- **Records excerpted from a collection**
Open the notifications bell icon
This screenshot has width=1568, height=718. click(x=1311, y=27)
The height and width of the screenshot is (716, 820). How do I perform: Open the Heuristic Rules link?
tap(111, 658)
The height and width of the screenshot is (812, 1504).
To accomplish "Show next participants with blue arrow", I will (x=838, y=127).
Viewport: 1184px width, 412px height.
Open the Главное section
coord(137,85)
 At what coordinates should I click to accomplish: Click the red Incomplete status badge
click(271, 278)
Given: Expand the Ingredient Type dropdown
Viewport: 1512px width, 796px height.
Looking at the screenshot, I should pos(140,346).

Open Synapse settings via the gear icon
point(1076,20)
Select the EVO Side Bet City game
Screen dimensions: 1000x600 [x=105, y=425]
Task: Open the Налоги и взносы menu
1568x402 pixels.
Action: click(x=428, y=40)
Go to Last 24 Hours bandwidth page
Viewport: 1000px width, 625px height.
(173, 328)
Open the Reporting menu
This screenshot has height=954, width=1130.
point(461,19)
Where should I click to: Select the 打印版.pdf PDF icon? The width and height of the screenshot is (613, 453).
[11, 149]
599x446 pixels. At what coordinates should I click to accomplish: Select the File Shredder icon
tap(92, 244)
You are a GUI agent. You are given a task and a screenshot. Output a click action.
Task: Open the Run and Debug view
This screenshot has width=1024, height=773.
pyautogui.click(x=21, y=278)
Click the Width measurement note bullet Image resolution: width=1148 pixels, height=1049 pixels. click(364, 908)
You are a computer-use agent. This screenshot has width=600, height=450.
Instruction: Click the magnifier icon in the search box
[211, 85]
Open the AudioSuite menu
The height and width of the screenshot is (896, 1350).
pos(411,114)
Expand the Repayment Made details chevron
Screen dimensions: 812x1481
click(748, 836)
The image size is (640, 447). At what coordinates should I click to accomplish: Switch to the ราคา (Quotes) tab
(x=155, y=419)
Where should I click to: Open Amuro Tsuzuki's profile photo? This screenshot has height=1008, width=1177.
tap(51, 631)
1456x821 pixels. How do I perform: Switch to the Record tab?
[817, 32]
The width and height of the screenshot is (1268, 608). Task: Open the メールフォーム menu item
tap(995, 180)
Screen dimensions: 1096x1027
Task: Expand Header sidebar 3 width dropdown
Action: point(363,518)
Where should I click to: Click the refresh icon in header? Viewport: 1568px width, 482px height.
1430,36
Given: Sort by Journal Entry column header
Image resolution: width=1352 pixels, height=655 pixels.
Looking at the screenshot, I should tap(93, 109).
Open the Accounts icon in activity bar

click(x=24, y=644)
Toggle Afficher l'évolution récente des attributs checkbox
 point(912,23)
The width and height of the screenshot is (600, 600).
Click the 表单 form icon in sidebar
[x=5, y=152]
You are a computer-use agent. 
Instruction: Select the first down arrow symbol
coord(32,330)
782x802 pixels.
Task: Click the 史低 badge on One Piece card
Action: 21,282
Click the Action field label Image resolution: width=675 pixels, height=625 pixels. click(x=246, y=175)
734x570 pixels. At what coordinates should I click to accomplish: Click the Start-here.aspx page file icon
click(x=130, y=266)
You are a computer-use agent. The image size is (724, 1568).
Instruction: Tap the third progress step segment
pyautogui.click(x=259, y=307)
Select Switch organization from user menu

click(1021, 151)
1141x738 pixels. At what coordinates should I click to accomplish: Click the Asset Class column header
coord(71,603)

- **What is required**
Using the data above, reproduce exactly the lines between those holding "Instruction: Click the" and "Given: Sort by Journal Entry column header", inclusive, and no others.

- **Solution to this exercise**
Instruction: Click the magnifier icon in the search box
[211, 85]
Open the AudioSuite menu
The height and width of the screenshot is (896, 1350).
pos(411,114)
Expand the Repayment Made details chevron
Screen dimensions: 812x1481
click(748, 836)
The image size is (640, 447). At what coordinates should I click to accomplish: Switch to the ราคา (Quotes) tab
(x=155, y=419)
Where should I click to: Open Amuro Tsuzuki's profile photo? This screenshot has height=1008, width=1177.
tap(51, 631)
1456x821 pixels. How do I perform: Switch to the Record tab?
[817, 32]
The width and height of the screenshot is (1268, 608). Task: Open the メールフォーム menu item
tap(995, 180)
Screen dimensions: 1096x1027
Task: Expand Header sidebar 3 width dropdown
Action: point(363,518)
Where should I click to: Click the refresh icon in header? Viewport: 1568px width, 482px height.
1430,36
Given: Sort by Journal Entry column header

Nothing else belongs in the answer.